A sample of 807 mothers with children between the ages of six and nine years was drawn from an original cohort of women who were part of the National Longitudinal Survey of Youth-Child Supplement conducted at Ohio State University. The mothers completed an antisocial behavior (ASB) scale that described their child's behavior over the preceding three months. Descriptive items in the ASB scale included the following: “cheats or tells lies,” “bullies or is cruel or mean to others,” “does not feel sorry after misbehaving,” “breaks things deliberately,” “is disobedient at school” and “has trouble getting along with teachers.” The items were scored as “often true,” “sometimes true” and “not true.”
Categories ranging from no spanking in the past week to spanking 15 or more times in the past week were used to assess the frequency of spanking. For the purpose of statistical analysis, the numbers were broken into four categories of how many times the child was spanked in one week: zero (451 children), one time (160), two times (114) and three or more times (82). Using the ASB scale, data were collected at baseline and again two years later. The study was controlled for several independent variables, including sex, race, socioeconomic status, cognitive stimulation and parental emotional support.
Spanking was significantly related to the ASB score at baseline and two years later. In the zero-frequency spanking group, the ASB score actually declined four points from baseline. In contrast, the ASB score increased 14 points in the group of children whose mothers reported spanking them three or more times at baseline. The consistent finding was that the more frequent the spanking at the beginning of the study, the greater the ASB scores two years later. The trend toward increased ASB scores was stronger in boys than in girls and also in American children of European descent compared with minority children. The tendency also persisted regardless of the extent to which parents provided cognitive stimulation and emotional support to their children.

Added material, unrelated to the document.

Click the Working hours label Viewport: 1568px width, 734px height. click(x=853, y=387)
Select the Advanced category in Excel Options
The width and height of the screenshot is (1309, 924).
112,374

The authors conclude that corporal punishment or spanking is a statistically significant predictor of subsequent antisocial behavior, even in children who may be spanked only once a week. They believe their data show a “dose response” to corporal punishment, starting with young children. The more frequently spanking is used, the longer its negative effects last and the greater the likelihood that it will induce behavior problems. They further suggest that reducing or completely eliminating corporal punishment would be beneficial to society, since antisocial behavior is associated with violence and more serious crimes committed by teenagers and adults.